Skandal wokół Nawrockiego i żony w Operze, prezydent reaguje. Taki komentarz może zaskoczyć
Nie milkną echa wydarzeń z Opery Narodowej, kiedy to grupa osób wywołała mały skandal, gwiżdżąc podczas przywitania pary prezydenckiej. "Na stadionach witają pana brawami, ale w filharmonii ostatnio parę osób gwizdało" - rzucił do prezydenta Krzysztof Stanowski. Karol Nawrocki odniósł się do sprawy. Poszedł w retorykę sportową. Jego wypowiedź może być dla niektórych niespodzianką.

Prezydent Rzeczypospolitej Polskiej był gościem charytatywnej audycji w Kanale Zero. Wsparł akcję nie tylko swoją obecnością, ale też fantami. Wraz z pierwszą damą przekazał bowiem na licytację kilka przedmiotów. Zebrane w ten sposób pieniądze mają zostać przeznaczone na pomoc trzem chłopcom dotkniętym dystrofią mięśniową Duchenne'a.
W czasie programu Karol Nawrocki odpowiadał na pytania Krzysztofa Stanowskiego oraz dzwoniących do studia widzów. Nie zabrakło wątków sportowych. Był nieoczekiwany telefon od obłożonego dwuletnim zakazem stadionowym Piotra Staruchowicza proszącego o ułaskawienie oraz od słuchacza, który chciał dowiedzieć się, czy głowa państwa interesuje się jakimiś dyscyplinami oprócz piłki nożnej i boksu.
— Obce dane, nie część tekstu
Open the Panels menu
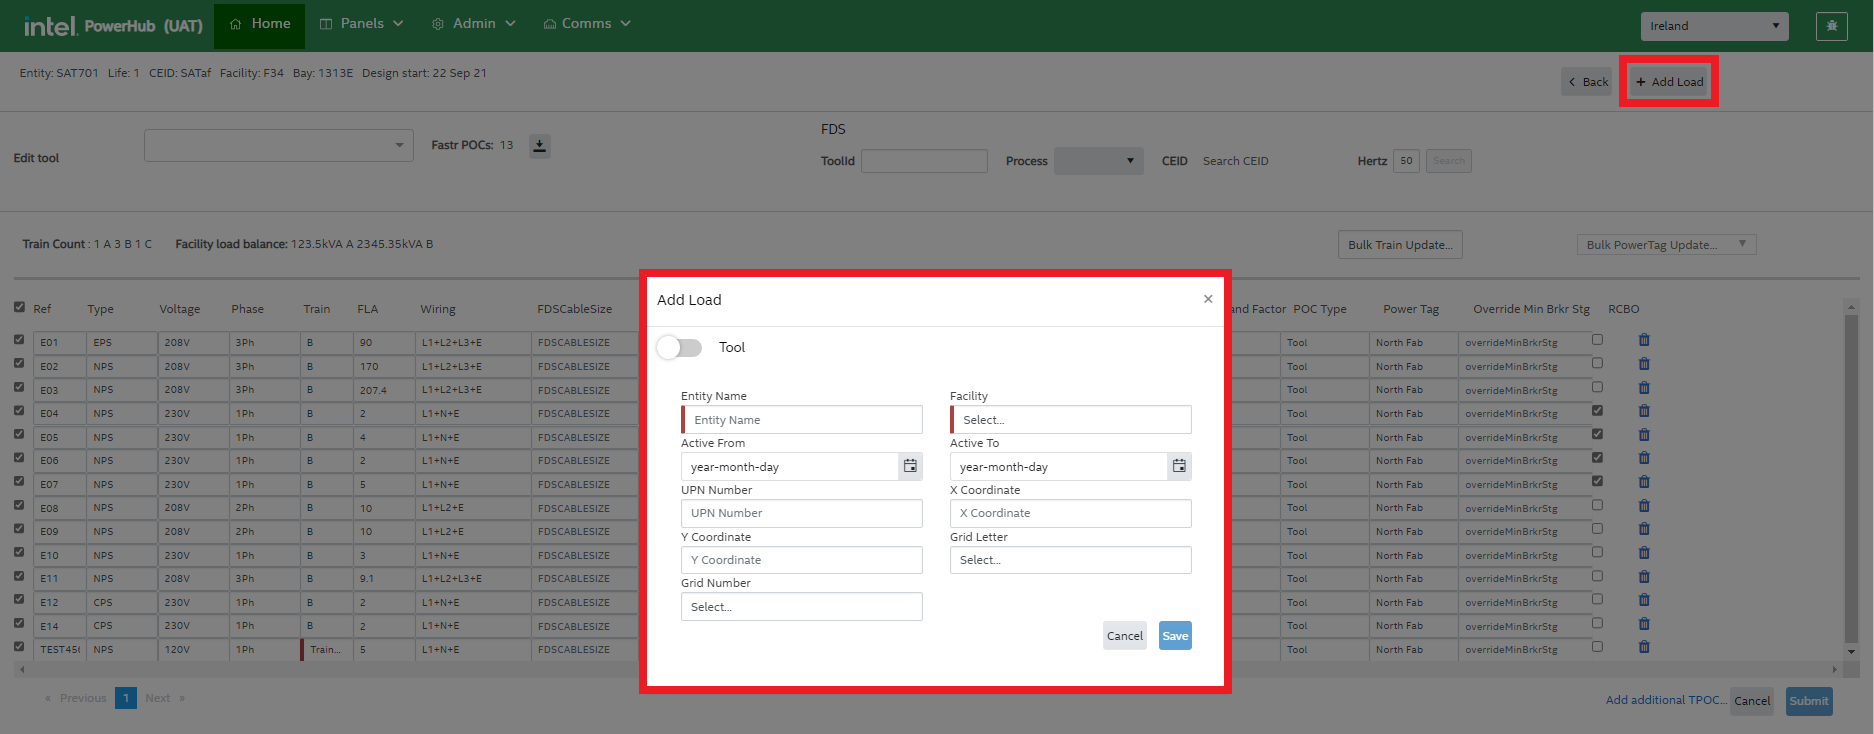The width and height of the screenshot is (1874, 734). 361,24
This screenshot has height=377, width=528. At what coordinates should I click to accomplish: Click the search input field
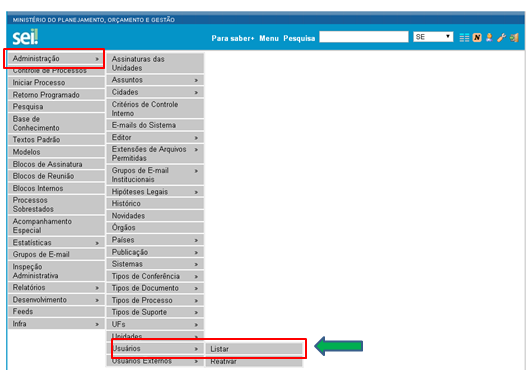coord(364,37)
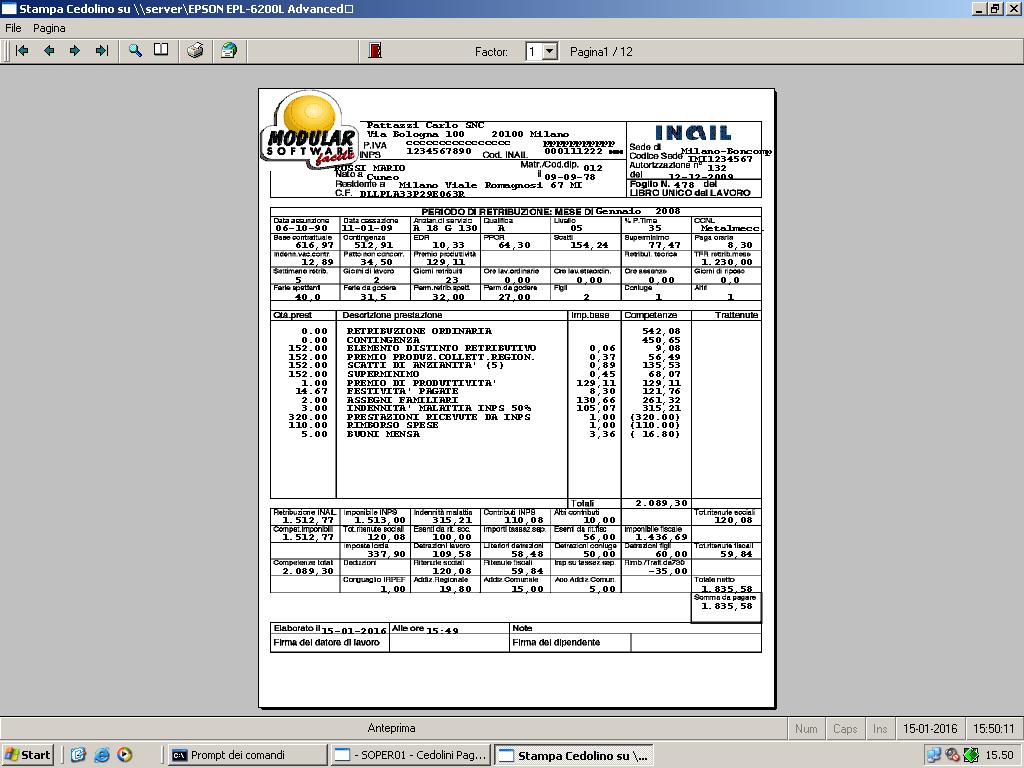Click the system tray clock
This screenshot has height=768, width=1024.
pyautogui.click(x=999, y=755)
Interesuję się polskimi sportami drużynowymi, piłką ręczną, siatkówką. Jestem wielkim fanem sportu, szczególnie polskich reprezentacji we wszystkich dyscyplinach. Zobaczycie mnie jeszcze państwo w odsłonach poza boksem i poza piłką nożną. Oczywiście jako prezydenta Polski
Przy tej okazji pojawił się temat niedawnej obecności Nawrockiego oraz jego żony w Operze Narodowej na jubileuszu Teatru Wielkiego. Rozmowa, dość nieoczekiwanie, przybrała lekko sportową barwę.
Karol i Marta Nawroccy "przywitani" w Operze. Jest reakcja prezydenta, nawiązanie do stadionu
Krzysztof Stanowski przypomniał niedawne wyjście pary prezydenckiej do Opery Narodowej, podczas to którego doszło do małego skandalu. Grupa osób wygwizdała Karola i Martę Nawrockich. "Na stadionach witają pana brawami, ale w filharmonii ostatnio parę osób gwizdało" - rzucił dziennikarz.
Co na to prezydent? Przyznał, że nie miał świadomości opisywanego później w mediach zajścia. Poszedł w piłkarską retorykę. "Byliśmy z żoną w Operze Narodowej i mieliśmy głębokie wrażenie, że przywitano nas w sposób cywilizowany, brawami. A potem widziałem na filmie, że kilka osób rzeczywiście gwizdało. Nie wiem, czy Opera jest miejscem, w którym powinien dominować żywioł stadionu" - oświadczył.
Stanowski nawiązał do odcinka "Dziennika Narodowego" i zażartował, że w akcję z Opery wmieszani mogli być fani Arki Gdynia, którzy żyją przecież w niezgodzie z kibicami Lechii Gdańsk, klubem bliskiemu sercu Nawrockiego. Komentarz prezydenta? "Chyba kibice Arki nie mieli z tym nic wspólnego. Jestem o tym nawet przekonany" - stwierdził, uśmiechając się.
Przy okazji odniósł się również do piątkowego wygranego przez Lechię meczu z liderem tabeli Ekstraklasy, Górnikiem Zabrze (5:2). Wyjawił, że wynik ten mocno go zadowolił. "Byłem bardzo szczęśliwy. Wczoraj [chodziło o 5 grudnia - przyp. red.] oglądałem dwa sportowe wydarzenia jednocześnie" - podsumował.